## What the task asks
Write the next part of the article on AI in clinical trials, picking up right after its final sentence.

## Source document
--*--

AI in Clinical Trials: Can It Move the Needle Faster?
Clinical trials have a median cost of $19 million, with the average cost exceeding $41 million per trial. Considering the majority of trials face delays—and these can cost anywhere from hundreds of thousands to millions of dollars per day—there’s no shortage of incentive to identify opportunities to appropriately accelerate drug development.
Artificial intelligence represents a transformative shift in the way clinical trials are managed and how quickly they can be started and completed. From patient recruitment to patient retention, AI has the power to help address bottlenecks at critical junctures in clinical research and help trials cross the finish line on time.
How AI Can Support Faster Patient Recruitment
Recruitment delays are one of the biggest hurdles in clinical trials, with nearly 80% of studies failing to meet their enrollment timelines. By analyzing vast datasets like electronic medical records (EMRs), AI can identify patients that meet clinical trial eligibility criteria in far less time.
Algorithms can scan EMRs for specific markers and conditions, ensuring that no patient goes overlooked. This can be especially helpful in rare disease clinical trials, where patients tend to be harder to identify with traditional recruitment methods.
AI can also assist in prescreening potential trial participants by deploying intelligent bots on research sites’ websites. These bots use decision trees and a series of automated questions to assess patient eligibility with a certain degree of probability. This provides more immediate answers for patients while saving administrative staff from having to spend time prescreening patients on the phone.
How AI Can Support Better Patient Retention
While enrolling patients in clinical trials is challenging, keeping patients engaged is another feat. Per the Clinical Leader resource above, the average dropout rate across all clinical trials is about 30%.
AI can analyze patient data to identify early warning signs of patient frustration or noncompliance. Being able to anticipate these risks and proactively intervene prevent the study participant attrition, and by extension, minimize the costs of recruiting new ones.
For instance, AI may detect patterns of late medication logging in an eDiary, which can suggest the participant is struggling to keep up with dosing schedules. The trial team can use these insights to send customized reminders or provide a simplified medication schedule if trial protocols allow for it. Meanwhile, if AI systems find that participants from a specific region are frequently rescheduling appointments, they can arrange for virtual visits to reduce that burden.
Additional AI Use Cases
Alongside recruitment and retention efforts, AI may help accelerate trials in other respects too:
- Streamlined Clinical Trial Design: AI can identify optimal protocols based on historical clinical trial data. This reduces the need for protocol amendments later.
- Enhanced Data Collection and Analysis: AI-driven systems can collect, clean, and analyze trial data in real-time, minimizing the risk of errors and improving data quality. This is particularly useful for hybrid clinical trials involving multiple data sources.

--*--

## Recorded data

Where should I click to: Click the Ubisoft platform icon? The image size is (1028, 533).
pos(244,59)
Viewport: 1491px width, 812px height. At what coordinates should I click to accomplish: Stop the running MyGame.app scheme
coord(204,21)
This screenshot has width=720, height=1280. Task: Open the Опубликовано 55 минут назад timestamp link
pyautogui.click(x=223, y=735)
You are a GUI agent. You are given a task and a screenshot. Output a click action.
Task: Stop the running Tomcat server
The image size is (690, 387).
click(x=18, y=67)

--*--

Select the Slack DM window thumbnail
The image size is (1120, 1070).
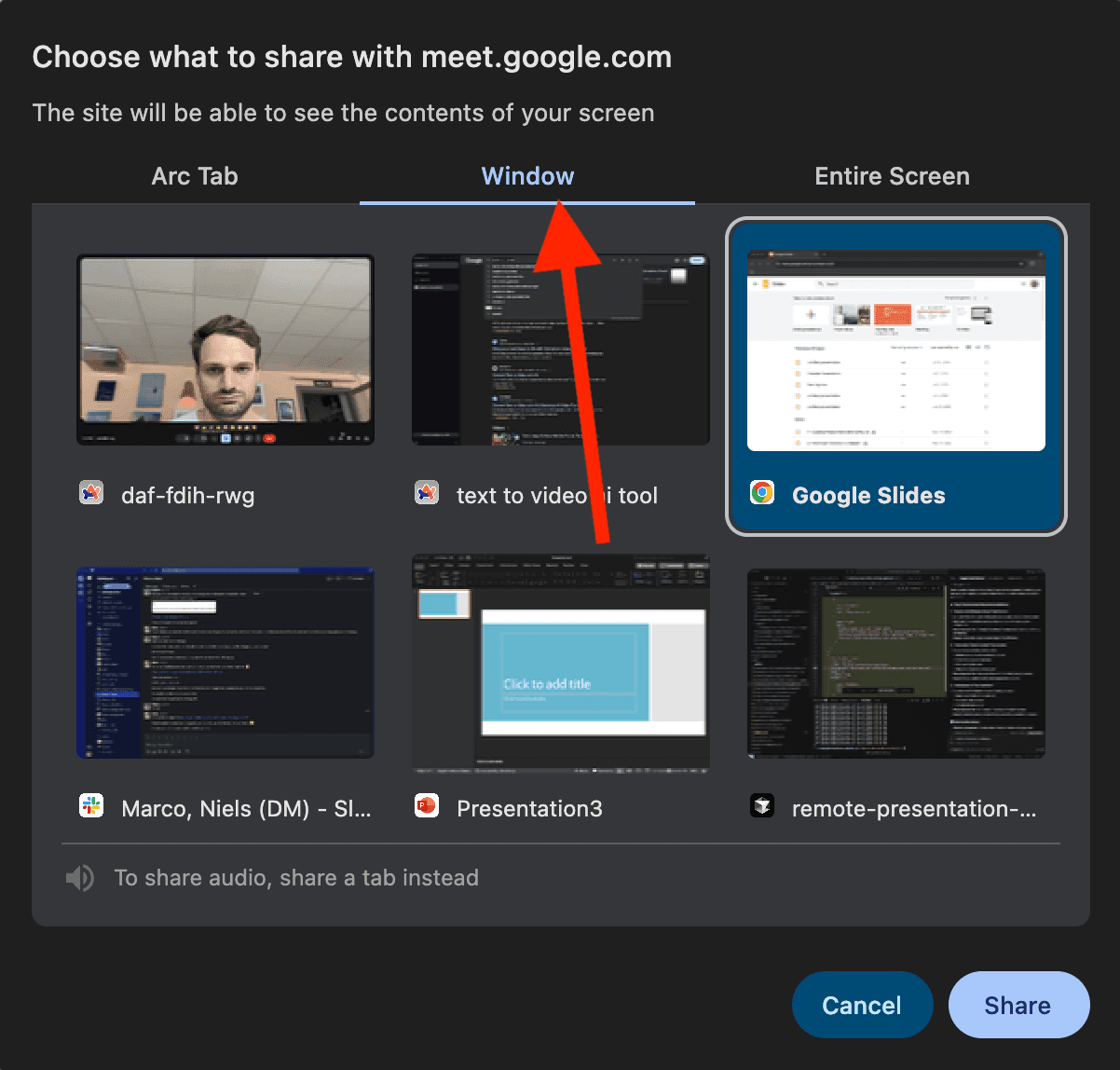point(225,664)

--*--

## Answer for this exercise
- Regulatory Compliance Optimization: AI can analyze regulatory requirements and ensure trial designs and documentation meet global compliance standards, expediting approval timelines.
- Quality Assurance: AI can review source document creation for missing data and assess visit data against protocols to identify incomplete, incorrect, or outlying data. AI can also generate informed consent forms that comply with regulations and present information in a clear, easy-to-read format for participants.
The Challenges of AI in Clinical Trials
While AI’s potential is immense, its adoption in medical research is not without challenges.
The FDA has yet to issue comprehensive guidelines on the use of AI in clinical trials. Sponsors and research sites are treading carefully to stay compliant with privacy laws and data protection standards, knowing that regulatory dynamics may shift.
At the same time, implementing AI solutions is a significant technology and talent investment. Skilled professionals are needed to train AI systems, maintain data integrity, and engage with vendors. Costs extend beyond implementation, requiring ongoing maintenance and support.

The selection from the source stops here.